Are You Ready For A Four-Hour Kevin Smith Hockey Movie?

If he has his druthers, Kevin Smith won't exit his directing career the way he came into it. He'll go out bigger.

Smith started out on the underdog track from the moment he wrote and started shooting his lewd, crude generational disenfranchisement comedy "Clerks" on a $27,575 original budget and a prayer. By 1994, it had grossed over $3 million and Smith would eventually find himself putting together a 2004 double-disc 10th anniversary DVD.

In 1999, the kind of Catholic Diocese temper-tantrums that would make Madonna (the Kaballah lady, not the much more Holy one) cringe actually helped propel his snarky-but-thoughtful take on the divisiveness of all organized religion, "Dogma," to a place among the year's most successful films.

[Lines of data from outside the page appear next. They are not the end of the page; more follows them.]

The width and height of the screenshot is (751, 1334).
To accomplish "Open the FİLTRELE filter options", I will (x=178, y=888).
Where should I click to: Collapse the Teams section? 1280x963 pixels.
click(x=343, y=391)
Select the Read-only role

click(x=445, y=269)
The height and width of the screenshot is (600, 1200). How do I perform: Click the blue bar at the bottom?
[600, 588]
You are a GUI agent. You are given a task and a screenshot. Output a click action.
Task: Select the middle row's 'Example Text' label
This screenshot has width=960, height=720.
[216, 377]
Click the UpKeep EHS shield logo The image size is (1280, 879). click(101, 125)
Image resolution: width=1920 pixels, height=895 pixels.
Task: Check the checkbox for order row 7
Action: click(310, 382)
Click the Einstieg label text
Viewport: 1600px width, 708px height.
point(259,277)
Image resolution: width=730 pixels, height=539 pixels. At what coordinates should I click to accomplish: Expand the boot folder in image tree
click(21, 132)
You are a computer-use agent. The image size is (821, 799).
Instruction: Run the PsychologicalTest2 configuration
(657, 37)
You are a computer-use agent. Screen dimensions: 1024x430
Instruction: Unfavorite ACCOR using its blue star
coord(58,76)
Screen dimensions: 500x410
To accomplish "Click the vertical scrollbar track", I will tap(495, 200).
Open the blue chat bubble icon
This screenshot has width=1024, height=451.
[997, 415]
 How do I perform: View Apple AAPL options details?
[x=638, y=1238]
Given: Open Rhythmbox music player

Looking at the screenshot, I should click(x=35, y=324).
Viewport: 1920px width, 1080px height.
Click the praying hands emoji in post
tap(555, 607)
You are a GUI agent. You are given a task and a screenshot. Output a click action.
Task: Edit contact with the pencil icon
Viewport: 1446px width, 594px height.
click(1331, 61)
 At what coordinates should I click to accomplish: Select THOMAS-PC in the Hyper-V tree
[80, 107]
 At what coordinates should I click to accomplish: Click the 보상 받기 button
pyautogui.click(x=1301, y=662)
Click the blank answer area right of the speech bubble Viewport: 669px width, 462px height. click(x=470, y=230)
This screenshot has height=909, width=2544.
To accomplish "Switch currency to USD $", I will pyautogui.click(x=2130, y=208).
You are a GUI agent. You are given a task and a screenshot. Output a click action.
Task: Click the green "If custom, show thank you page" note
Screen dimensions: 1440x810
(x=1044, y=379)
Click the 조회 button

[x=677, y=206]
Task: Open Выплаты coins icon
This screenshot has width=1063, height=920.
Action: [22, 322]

From 2010 right into 2011, Smith made history again by eschewing traditional distribution by taking "Red State," his dark take on cult-like fundamentalism that eerily mirrors the Westboro Baptist Church's Phelps family, on the road with repeatedly sold-out small theater screenings across the country before a limited Los Angeles release later this year. Smith has now said he may continue touring with the film even after its DVD/Blu-Ray release.

So imagine you're Smith. You've done it all in your career, including repeatedly joking through several of your own more successful flicks about how much critics hated your second movie, "Mallrats." You decide that you'll make one more movie, then stop directing so that you can spend more time producing and distributing films.

Oh, and you're also a devout New Jersey Devils fan, as any self-respecting New Jersey boy would be.

What's your career's capstone? Take a four-hour movie about a middle-of-the-road hockey player and split it into two parts, "Kill Bill"-style.

That's Smith's plan. He recently revealed during a Montreal "Red State" screening that his directing coda "Hit Somebody" will be a two-parter. Smith explained that he considered the story about a legendary hockey fighter who just wants one professional goal scored couldn't be contained within one flick. He actually once considered it better geared toward a TV series, now that you mention it.

The first part will follow the main character's childhood, Smith explained. The second will focus more on his ascent to the pros.

There's this one other factor that makes this interesting: Seann William Scott has a similar hockey-centric project premiering right around the same time, called "Goon."

It's the kind of ambitious undertaking where most studios would probably just ask any director - Smith included - "A four-hour hockey movie? Why??" But given Smith's talent for finding a way to do so much with so little, this might be the project where studios should instead look at Smith's track record and ask themselves, "Why not?"